Seasoned readers (hello) know exactly what that title means. I am indeed pouring porcelain.
It’s one of those activities that you forget the difficulties of, when you haven’t done it for a while. Once upon a time, thirty years ago, I would pour all day and do a last pour, which still had to be demoulded, after ten at night. These days tend to be days. I’ve had more than enough of standing in the kitchen by six o clock. By then my dodgy knee is complaining, my feet are freezing, my hands are starting to crack and I’ve just had enough. I stop because if you carry on when you are tired, the work you produce is not very good, so you end up chucking it anyway.
The things I am making are exponentially better than those I made thirty years ago. The only thing better than thirty years of experience might be thirty one years of experience, I’ll tell you when I get there.

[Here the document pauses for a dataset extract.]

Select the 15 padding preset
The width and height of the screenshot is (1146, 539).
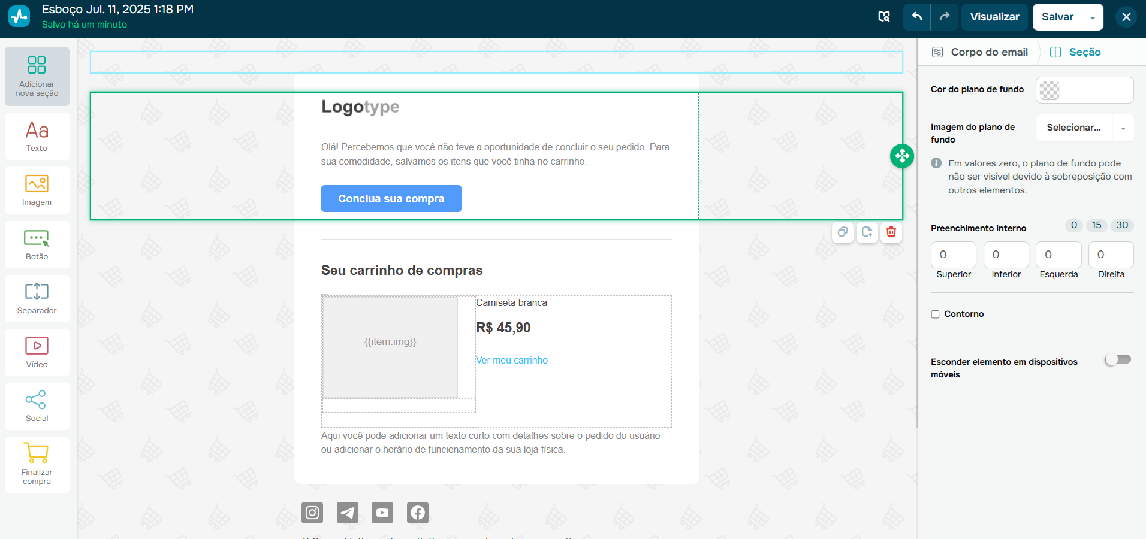(x=1097, y=226)
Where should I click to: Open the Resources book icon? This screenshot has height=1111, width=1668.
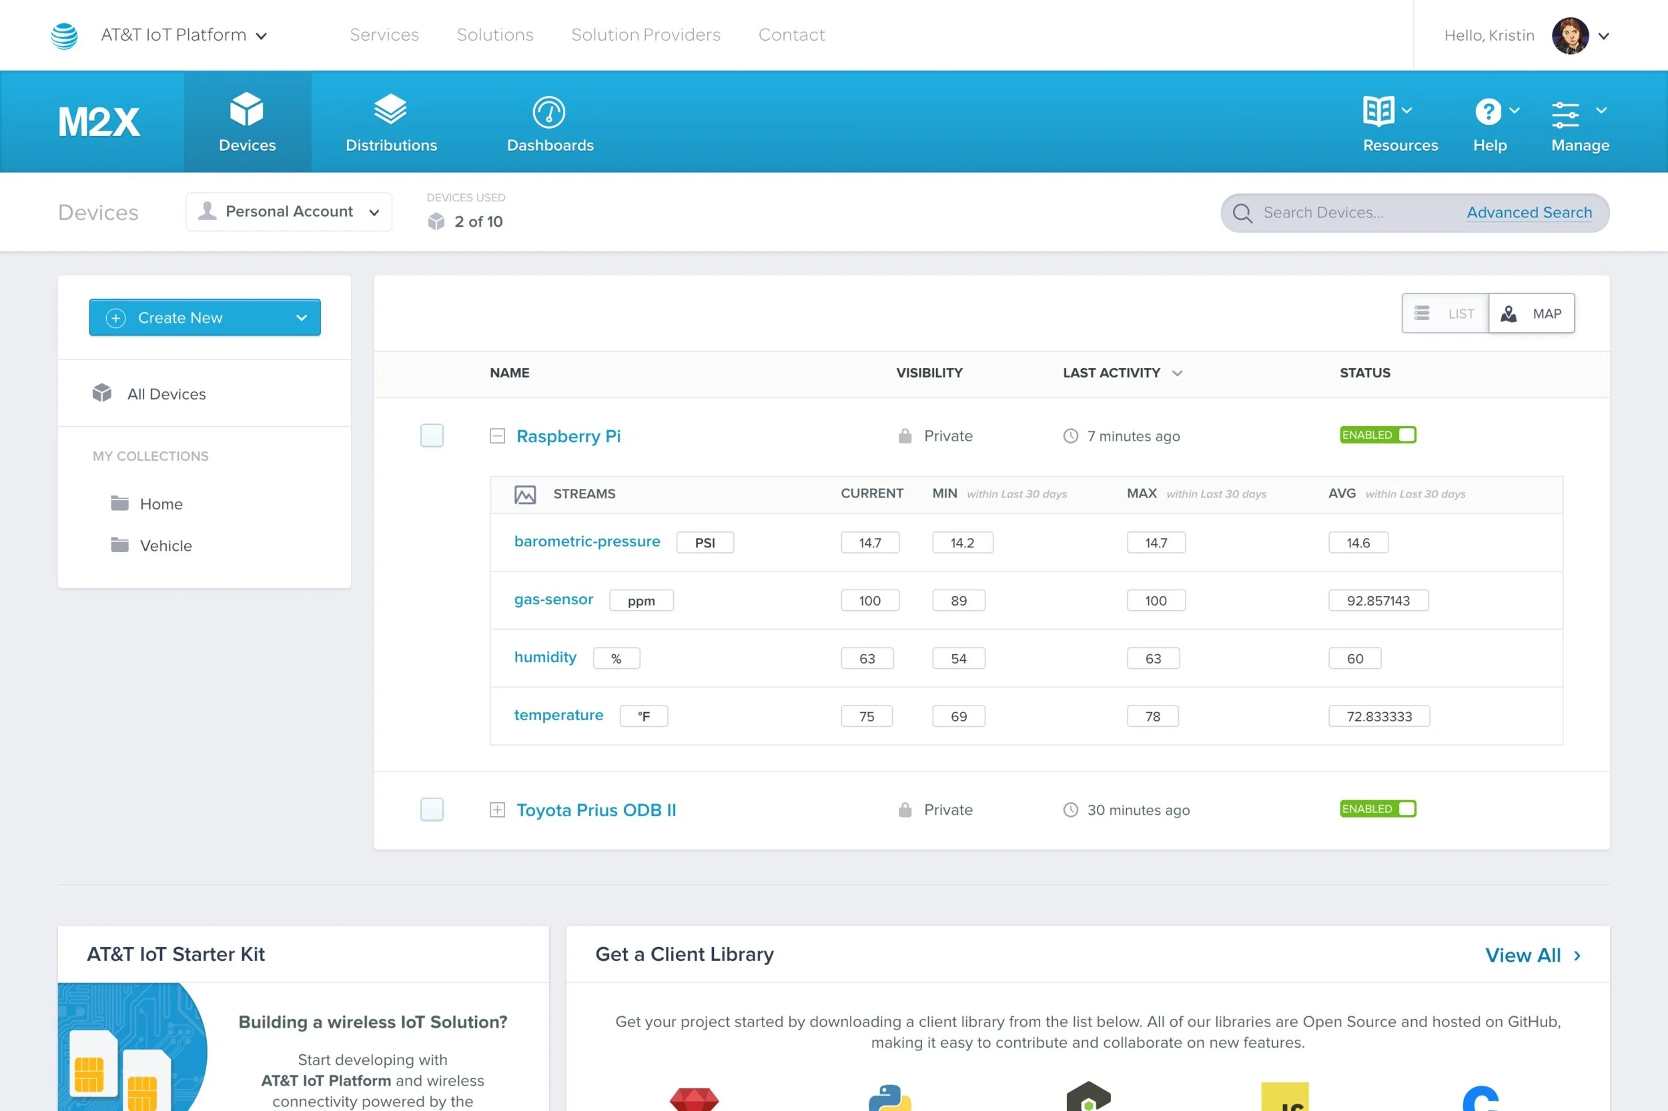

I am very aware of the perils of continuing beyond your physical limits. I have interviewed very senior miniaturists who just got better and better, and a few who should have stopped some time ago. I know my own work, prior to having my cataracts done, was not that wonderful. Miniatures are small, you know. Happily now I can see what I am doing. I have seriously wonky fingers, which is mostly due to a lifetime of writing, but they work OK. Ideas keep coming and I still enjoy the delight of being able to make a thought manifest. I couldn’t do that at first, or indeed for some years. One of the questions I used to ask craftsmen when interviewing them was: can you think of an object and then make it? About half of them could, I can in porcelain. Strangely this works against you wanting to make things. If you know you can do it, the interest in seeing your idea come to life is not quite the same as the early delights of, say, making all the joints on a doll work, so that the finished assembled doll did actually look like a doll and stand up.
I remember the first few times I opened the kiln to gaze at artefacts of my own imagination and manufacture. Distortions from outer space just about covers it. Fortunately fired porcelain, when attacked with a hammer, makes very good crocking for the bottom of flower pots, for drainage.
These days I make more than drainage. Poured this week are three new dolls and several ornaments in a series of dragons. I am really looking forward to china painting the dragons. I do have a tendency to veer into the mythic, so one of the dolls is a new fairy. Not this time, the sweet, little, play with the children, type of fairy; this is more the sort who would make you ring an exterminator, if you found you had them at the bottom of the garden. Less Cottingley, more pokingly and bitingly.
Right, enough chit chat, I have a date with clay.